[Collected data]
* * * * * * *

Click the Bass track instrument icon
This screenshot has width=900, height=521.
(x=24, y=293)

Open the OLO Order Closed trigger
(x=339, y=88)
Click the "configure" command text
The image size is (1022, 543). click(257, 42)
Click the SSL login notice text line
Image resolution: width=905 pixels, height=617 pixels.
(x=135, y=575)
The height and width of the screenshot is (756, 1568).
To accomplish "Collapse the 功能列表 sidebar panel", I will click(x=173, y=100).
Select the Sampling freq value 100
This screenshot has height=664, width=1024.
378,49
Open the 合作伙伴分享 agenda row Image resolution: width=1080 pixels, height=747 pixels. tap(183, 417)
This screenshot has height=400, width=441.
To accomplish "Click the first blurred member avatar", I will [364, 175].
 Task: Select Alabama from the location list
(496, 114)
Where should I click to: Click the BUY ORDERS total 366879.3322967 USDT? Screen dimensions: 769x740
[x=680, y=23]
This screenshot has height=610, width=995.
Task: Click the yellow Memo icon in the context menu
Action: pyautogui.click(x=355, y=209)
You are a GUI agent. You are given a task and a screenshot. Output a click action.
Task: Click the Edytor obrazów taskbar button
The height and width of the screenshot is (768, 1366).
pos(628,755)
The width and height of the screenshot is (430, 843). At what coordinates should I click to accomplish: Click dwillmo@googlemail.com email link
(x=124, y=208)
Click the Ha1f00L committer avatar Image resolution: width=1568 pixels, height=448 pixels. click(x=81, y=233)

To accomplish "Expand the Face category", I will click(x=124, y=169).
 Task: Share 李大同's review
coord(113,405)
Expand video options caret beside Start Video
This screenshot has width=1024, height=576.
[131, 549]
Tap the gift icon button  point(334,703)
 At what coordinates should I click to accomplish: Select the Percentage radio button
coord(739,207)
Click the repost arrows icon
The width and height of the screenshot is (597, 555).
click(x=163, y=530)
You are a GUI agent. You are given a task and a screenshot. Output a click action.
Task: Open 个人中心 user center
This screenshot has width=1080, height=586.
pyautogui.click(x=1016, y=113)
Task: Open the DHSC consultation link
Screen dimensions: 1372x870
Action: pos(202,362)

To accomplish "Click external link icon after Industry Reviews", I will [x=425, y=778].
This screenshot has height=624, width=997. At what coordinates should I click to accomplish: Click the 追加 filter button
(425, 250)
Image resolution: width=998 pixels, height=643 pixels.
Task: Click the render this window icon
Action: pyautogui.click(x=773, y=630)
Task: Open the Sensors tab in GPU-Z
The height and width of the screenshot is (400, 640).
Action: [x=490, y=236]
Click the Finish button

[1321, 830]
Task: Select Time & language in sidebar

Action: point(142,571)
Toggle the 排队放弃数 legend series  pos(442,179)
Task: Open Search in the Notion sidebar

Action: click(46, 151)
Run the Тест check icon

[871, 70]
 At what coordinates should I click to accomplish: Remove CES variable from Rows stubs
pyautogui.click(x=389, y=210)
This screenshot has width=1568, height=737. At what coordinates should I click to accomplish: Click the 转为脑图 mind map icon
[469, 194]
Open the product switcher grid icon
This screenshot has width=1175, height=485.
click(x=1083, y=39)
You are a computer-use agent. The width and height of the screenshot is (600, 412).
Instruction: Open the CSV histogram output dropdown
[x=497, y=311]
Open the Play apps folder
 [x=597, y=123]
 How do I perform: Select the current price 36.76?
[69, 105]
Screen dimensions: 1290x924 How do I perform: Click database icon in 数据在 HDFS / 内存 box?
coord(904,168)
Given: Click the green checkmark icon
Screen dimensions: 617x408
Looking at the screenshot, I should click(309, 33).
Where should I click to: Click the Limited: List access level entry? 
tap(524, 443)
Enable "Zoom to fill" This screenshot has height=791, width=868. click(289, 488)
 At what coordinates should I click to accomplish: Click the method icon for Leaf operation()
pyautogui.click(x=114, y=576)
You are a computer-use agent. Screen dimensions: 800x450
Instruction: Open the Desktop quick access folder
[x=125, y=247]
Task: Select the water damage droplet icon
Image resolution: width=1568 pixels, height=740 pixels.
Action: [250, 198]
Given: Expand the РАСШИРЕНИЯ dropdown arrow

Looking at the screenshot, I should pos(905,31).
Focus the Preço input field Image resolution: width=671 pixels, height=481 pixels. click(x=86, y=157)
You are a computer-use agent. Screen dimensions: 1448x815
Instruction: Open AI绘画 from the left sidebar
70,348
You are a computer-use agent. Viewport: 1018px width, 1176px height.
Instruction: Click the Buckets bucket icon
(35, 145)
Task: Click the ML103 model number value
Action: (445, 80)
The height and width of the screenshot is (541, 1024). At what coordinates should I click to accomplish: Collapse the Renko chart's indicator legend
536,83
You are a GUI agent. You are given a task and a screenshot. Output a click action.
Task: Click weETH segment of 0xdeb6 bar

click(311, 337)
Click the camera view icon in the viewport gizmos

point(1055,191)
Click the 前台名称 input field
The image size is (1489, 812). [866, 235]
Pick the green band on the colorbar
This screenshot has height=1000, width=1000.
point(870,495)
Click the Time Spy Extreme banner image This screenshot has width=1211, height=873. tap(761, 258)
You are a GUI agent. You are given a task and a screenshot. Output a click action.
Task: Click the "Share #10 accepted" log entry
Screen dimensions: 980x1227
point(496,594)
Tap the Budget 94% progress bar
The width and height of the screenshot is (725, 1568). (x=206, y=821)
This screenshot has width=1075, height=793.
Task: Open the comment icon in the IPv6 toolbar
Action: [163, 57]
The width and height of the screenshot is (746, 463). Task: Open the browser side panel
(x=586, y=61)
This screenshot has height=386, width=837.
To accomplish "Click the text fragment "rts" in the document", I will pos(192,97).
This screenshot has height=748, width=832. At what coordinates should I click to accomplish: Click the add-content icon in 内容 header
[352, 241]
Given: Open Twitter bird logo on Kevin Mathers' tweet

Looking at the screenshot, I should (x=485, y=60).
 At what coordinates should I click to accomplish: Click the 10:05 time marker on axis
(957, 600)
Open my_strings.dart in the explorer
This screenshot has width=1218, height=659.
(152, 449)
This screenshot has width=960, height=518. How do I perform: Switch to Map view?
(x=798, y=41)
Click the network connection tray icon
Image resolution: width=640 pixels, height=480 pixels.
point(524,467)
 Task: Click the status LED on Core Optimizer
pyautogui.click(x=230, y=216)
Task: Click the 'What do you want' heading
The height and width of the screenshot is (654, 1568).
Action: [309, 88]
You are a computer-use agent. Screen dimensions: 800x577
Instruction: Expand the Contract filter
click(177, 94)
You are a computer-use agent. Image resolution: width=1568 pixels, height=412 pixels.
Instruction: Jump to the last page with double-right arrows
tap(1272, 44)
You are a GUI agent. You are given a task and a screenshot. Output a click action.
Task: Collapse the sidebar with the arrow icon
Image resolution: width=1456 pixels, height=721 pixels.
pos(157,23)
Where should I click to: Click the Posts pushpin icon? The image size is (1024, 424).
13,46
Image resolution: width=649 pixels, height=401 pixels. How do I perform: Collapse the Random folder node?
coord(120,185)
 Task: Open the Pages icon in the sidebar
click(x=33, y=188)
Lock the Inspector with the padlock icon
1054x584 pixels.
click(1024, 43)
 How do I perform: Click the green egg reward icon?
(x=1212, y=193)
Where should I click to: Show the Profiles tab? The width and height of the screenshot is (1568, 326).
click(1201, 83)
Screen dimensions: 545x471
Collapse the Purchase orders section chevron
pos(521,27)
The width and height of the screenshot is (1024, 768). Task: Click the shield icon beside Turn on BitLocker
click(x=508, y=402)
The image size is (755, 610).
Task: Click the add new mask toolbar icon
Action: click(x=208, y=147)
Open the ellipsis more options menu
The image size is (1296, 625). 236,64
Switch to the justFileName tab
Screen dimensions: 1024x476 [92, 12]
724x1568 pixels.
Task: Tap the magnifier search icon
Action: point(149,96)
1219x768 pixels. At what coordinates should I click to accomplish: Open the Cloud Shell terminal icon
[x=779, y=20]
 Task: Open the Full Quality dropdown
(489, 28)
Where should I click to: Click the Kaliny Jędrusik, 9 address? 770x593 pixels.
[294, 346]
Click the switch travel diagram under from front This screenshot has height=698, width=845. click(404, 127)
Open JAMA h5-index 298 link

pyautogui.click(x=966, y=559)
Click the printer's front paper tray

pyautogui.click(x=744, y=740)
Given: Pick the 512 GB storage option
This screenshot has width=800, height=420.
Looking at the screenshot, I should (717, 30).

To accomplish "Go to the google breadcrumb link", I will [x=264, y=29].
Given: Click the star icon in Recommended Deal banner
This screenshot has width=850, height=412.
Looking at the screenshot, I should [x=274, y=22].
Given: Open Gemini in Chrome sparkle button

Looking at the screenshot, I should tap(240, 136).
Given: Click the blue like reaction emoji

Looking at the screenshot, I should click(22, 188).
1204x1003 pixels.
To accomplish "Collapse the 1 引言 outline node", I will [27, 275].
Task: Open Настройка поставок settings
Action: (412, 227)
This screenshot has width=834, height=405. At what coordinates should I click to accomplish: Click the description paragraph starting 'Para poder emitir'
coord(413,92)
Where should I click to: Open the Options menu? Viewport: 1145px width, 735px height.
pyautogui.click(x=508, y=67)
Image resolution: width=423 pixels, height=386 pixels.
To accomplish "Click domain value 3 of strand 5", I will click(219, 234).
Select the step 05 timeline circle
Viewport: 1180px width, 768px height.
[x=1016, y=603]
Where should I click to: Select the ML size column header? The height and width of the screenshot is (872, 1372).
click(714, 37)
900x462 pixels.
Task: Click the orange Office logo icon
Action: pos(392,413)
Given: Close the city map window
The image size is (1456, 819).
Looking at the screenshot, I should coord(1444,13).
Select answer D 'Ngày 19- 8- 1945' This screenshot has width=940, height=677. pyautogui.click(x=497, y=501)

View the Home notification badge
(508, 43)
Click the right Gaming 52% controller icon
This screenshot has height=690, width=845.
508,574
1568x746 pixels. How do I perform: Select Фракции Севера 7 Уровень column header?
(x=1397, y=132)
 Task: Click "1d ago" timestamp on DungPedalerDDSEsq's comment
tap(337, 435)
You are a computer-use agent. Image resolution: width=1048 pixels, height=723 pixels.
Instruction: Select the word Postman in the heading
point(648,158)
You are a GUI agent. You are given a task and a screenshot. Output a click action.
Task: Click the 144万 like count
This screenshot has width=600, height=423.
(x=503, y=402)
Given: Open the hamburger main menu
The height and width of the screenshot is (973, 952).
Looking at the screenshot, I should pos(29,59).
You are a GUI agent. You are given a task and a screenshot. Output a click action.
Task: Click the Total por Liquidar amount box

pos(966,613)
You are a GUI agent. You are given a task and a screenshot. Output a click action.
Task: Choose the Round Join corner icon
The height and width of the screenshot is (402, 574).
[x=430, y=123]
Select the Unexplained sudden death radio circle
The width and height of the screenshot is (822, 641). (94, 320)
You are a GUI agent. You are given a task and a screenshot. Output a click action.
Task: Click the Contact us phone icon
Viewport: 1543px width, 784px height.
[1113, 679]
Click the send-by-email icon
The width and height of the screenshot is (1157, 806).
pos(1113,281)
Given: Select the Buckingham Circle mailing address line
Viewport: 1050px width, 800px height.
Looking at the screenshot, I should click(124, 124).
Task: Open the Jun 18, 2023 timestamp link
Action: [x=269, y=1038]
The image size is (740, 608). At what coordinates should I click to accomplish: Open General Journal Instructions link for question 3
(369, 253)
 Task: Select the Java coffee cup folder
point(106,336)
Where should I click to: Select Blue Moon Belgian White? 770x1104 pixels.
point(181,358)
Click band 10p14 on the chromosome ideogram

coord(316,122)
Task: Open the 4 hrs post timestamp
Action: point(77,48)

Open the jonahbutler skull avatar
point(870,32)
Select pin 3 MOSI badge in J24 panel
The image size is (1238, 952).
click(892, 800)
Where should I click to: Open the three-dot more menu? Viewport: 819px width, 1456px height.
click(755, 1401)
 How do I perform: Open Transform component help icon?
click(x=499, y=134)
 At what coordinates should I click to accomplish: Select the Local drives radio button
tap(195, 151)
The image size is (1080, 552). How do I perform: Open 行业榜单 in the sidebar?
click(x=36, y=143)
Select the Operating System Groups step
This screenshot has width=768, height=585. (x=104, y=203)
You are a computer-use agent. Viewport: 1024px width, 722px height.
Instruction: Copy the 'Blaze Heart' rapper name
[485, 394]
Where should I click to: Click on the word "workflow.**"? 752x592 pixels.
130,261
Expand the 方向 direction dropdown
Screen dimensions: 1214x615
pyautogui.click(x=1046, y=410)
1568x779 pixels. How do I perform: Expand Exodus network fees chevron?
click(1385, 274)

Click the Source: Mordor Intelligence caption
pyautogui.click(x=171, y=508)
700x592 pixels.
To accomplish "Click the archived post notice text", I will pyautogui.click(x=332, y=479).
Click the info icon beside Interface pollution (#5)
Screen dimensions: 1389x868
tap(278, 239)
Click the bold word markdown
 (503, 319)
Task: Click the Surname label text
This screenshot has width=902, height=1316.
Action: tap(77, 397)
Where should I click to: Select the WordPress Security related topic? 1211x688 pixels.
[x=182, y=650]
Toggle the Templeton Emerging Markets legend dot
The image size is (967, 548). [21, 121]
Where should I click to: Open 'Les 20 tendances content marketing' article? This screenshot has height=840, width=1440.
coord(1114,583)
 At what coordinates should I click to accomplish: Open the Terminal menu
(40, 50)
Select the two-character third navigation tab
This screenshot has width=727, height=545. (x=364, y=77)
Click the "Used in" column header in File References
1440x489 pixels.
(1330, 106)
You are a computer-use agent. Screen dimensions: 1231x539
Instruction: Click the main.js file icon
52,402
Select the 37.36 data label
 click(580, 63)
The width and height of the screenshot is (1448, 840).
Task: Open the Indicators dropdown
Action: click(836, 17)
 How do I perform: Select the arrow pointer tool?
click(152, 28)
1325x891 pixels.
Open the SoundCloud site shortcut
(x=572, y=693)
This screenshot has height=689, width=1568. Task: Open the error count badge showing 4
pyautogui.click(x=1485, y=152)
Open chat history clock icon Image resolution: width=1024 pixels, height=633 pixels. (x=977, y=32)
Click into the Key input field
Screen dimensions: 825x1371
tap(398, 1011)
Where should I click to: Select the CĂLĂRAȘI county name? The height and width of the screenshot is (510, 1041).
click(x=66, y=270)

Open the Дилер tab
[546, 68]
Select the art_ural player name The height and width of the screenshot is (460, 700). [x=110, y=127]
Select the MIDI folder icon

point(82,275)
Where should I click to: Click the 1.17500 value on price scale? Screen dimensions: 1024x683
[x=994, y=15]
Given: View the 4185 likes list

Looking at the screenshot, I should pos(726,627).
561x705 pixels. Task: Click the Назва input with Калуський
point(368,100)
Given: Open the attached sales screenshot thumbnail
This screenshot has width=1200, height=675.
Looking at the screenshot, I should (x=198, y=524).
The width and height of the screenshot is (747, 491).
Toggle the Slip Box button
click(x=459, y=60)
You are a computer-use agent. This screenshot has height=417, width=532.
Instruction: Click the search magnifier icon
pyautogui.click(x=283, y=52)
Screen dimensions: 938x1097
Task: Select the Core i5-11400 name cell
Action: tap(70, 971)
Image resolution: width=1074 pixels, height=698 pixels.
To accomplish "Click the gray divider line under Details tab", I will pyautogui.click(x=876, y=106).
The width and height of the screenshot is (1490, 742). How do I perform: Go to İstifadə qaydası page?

* * * * * * *

Exercise objective | Using the entries, state how many of their lines hold "under"; give the number and no more.

Problem solution | 2